### EXERCISE AIM
Rewrite the stretch from the start of the records through the line containing "pos(814,155)", putting "vertical" in place of "horizontal" and leaving everything else unchanged.

— Begin —

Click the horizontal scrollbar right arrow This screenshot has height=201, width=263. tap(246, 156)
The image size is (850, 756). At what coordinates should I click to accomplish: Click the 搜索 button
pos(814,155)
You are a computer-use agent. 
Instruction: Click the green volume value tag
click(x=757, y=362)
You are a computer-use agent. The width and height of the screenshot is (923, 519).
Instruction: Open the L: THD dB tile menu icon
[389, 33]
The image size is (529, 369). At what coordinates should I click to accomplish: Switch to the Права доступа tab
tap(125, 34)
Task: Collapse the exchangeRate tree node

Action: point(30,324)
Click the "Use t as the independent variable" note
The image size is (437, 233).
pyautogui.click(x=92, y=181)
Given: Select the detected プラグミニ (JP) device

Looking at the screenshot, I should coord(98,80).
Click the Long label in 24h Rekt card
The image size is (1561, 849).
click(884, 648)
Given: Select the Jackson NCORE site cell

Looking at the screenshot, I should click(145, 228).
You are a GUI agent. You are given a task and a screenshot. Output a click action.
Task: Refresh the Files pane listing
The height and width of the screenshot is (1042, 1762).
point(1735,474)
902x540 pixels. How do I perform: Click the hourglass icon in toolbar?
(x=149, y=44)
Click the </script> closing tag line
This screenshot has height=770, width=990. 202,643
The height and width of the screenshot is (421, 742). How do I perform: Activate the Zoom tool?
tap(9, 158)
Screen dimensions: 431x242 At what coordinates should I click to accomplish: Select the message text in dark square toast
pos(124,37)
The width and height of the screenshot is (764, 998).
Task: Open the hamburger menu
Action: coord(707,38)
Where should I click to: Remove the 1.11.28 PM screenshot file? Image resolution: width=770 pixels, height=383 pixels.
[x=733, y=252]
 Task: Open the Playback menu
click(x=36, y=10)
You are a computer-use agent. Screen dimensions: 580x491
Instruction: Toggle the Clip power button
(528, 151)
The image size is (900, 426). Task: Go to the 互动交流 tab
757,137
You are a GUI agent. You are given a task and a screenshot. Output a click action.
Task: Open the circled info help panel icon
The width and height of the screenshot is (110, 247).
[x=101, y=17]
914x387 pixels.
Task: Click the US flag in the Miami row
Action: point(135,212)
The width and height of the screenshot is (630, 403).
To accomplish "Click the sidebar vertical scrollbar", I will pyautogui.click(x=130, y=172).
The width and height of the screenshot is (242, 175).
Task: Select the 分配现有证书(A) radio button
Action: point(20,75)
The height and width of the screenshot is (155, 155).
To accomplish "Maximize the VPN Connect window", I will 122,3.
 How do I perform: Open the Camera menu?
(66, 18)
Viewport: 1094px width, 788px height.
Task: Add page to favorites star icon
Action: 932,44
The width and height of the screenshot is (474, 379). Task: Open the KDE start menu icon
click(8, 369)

— End —

### RESPONSE
Click the vertical scrollbar right arrow This screenshot has height=201, width=263. tap(246, 156)
The image size is (850, 756). At what coordinates should I click to accomplish: Click the 搜索 button
pos(814,155)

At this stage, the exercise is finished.